(Stored data)
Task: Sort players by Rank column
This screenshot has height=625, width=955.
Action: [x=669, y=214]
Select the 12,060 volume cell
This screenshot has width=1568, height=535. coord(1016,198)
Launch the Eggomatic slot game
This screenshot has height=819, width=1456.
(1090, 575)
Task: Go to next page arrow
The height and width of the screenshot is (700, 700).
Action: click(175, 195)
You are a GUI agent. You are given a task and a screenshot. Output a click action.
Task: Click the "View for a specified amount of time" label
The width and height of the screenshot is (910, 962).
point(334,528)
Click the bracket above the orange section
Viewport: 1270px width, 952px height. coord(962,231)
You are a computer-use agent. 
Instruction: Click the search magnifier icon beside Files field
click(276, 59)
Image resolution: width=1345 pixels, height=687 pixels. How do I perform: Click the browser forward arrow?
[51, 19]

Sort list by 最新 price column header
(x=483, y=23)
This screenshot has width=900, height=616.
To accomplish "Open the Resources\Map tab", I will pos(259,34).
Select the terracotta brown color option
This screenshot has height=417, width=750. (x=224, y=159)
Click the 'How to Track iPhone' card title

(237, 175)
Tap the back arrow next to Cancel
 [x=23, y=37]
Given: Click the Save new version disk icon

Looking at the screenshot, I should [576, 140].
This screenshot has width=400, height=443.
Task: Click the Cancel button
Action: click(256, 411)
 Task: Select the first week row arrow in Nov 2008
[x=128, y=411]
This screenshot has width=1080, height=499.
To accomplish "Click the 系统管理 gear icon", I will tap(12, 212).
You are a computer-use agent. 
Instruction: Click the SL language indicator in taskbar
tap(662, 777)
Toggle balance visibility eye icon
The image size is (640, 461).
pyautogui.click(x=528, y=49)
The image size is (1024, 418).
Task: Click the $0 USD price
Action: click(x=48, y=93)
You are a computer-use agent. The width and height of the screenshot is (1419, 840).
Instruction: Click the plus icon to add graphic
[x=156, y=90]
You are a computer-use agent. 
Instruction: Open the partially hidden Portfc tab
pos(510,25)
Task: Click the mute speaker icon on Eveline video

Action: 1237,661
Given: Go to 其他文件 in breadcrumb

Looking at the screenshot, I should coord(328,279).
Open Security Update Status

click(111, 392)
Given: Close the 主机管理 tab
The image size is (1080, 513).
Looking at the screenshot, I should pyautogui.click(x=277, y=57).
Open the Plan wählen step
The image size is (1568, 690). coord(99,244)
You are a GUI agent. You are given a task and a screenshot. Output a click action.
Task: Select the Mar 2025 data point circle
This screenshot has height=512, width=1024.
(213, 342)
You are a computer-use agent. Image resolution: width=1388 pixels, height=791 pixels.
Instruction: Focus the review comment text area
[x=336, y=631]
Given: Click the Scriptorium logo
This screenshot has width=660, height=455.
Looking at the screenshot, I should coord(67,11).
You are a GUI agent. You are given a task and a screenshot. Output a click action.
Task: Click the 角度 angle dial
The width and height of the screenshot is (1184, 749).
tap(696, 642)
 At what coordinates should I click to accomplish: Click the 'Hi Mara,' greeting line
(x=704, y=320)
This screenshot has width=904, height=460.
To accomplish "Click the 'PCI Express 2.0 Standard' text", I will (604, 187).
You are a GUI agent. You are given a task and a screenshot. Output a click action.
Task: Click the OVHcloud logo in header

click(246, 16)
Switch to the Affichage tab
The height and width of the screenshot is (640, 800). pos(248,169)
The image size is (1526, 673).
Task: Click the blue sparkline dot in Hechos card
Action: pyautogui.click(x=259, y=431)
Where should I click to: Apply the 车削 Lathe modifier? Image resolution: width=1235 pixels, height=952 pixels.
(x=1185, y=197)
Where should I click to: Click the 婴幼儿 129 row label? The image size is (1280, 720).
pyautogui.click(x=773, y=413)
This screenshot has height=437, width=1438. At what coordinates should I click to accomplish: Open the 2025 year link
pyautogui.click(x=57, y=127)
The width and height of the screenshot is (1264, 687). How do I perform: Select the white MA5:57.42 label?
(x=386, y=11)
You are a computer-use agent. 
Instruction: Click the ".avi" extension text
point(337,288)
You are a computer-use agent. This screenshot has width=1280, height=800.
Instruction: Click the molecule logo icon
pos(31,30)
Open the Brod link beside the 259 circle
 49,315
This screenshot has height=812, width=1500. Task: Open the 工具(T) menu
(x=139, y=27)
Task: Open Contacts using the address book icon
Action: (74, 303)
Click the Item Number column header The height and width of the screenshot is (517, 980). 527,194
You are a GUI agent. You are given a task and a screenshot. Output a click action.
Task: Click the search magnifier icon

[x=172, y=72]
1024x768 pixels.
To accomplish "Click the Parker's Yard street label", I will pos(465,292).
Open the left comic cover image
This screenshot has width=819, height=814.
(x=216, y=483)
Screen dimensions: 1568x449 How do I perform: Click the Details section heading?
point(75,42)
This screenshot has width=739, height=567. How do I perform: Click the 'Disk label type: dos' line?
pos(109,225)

WHAT YOU WILL DO:
Repeat, exactly as they stand above, the lines from the line with "Task: Click the 角度 angle dial" to the line with "This screenshot has width=904, height=460.", both lines included.

REPLY TO THE EXERCISE:
Task: Click the 角度 angle dial
The width and height of the screenshot is (1184, 749).
tap(696, 642)
 At what coordinates should I click to accomplish: Click the 'Hi Mara,' greeting line
(x=704, y=320)
This screenshot has width=904, height=460.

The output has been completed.